2. Materials and Methods

The study area is the Central region of Togo. Administratively, it is originally divided into five prefectures which are Blitta, the Plain of Mô River, Sotouboua, Tchamba, and Tchaoudjo. The data for the spatial data analyses are obtained from the global forest dataset made available by the University of Maryland. As presented in the technical notes [12] the global dataset is made of 10 × 10 degree tiles, consisting of seven files per tile. All files contain unsigned 8-bit values and have a spatial resolution of approximately 30 meters per pixel at the equator. The major layers are the TREE COVEER in the year 2000, defined as canopy closure for all vegetation taller than 5 m in height. It is encoded as a percentage per output grid cell, in the range of 0 - 100. The second layer is FOREST COVER GAIN from the year 2000 to 2012 which is the area of the other land uses converted to the forest lands during the time period of 2000-2012. It is encoded as “1” if there is a gain, but “0” otherwise. The other major third layer is the YEAR FOREST COVER LOSS, defined as a change from a forest to non-forest state. It is encoded as either 0 (no loss) or else a value in the range of 1 - 17, representing loss detected primarily in the year 2001-2018, respectively. It is also important to note that besides the mapped areas, there also are areas with no data, created by the presence of clouds or not.

The data on TREE COVER in the year 2000 for the Central Togo were downloaded and retrieved in the ArcGIS Pro_2.3, and then Geo-referenced. In order to include all the classes considered in the FAO’s classification [13], we reset the canopy closure to 10 classes for the mapping. These classes include the percentage canopy closure above 40, the percentages comprised between 10 - 40, 5 - 10, and finally the percentage canopy closure below 5. The area in hectare for each class (e.g., the percentage of canopy closure ranging from 0 to 100) was calculated using the ArcGIS ZONAL GEOMETRY Tabletools, and a mapping resolution of 1 kilometer.

Regarding the assessment of the effectiveness of the forestry administration we have overviewed the forest administration in the Central Togo, and examine its links with the International forestry administration. Our ultimate aim is to determine factors that have hindered the implementations of the forest land conservation’s programs.

3. Results

The spatial data analysis

The Hansen/UMD/Google GIS data have allowed the mapping of the vegetation cover of Central Togo (Figure 1) and estimating the areas of the vegetation cover (Table 1). The total land area mapped for Central Togo in the year 2000 when the data were collected was estimated to 1,078,195.33 hectares. From Table 1 and according to the FAO 2000 definition of forest classes we could characterize the vegetation cover for the study area and calculated the classes land areas (Table 2).

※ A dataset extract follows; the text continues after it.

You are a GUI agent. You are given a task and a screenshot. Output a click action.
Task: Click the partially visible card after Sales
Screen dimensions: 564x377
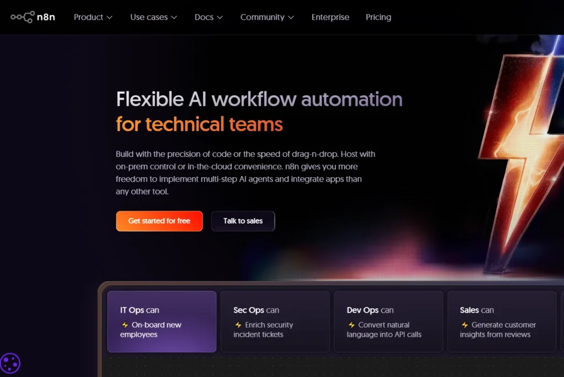(562, 321)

Source: UMD-Hansen-Google data.

Figure 1. Distribution of vegetation cover in the Central Togo.

Table 1. The area for each tree canopy closure class (0% through 100%).

Source: UMD-Hansen-Google data. *The areas in square meters represent the areas on the map; the ones in hectares represent the areas in the field. These latter are obtained using the mapping resolution of one kilometer.

Table 2. Classification of vegetation cover in Central Togo.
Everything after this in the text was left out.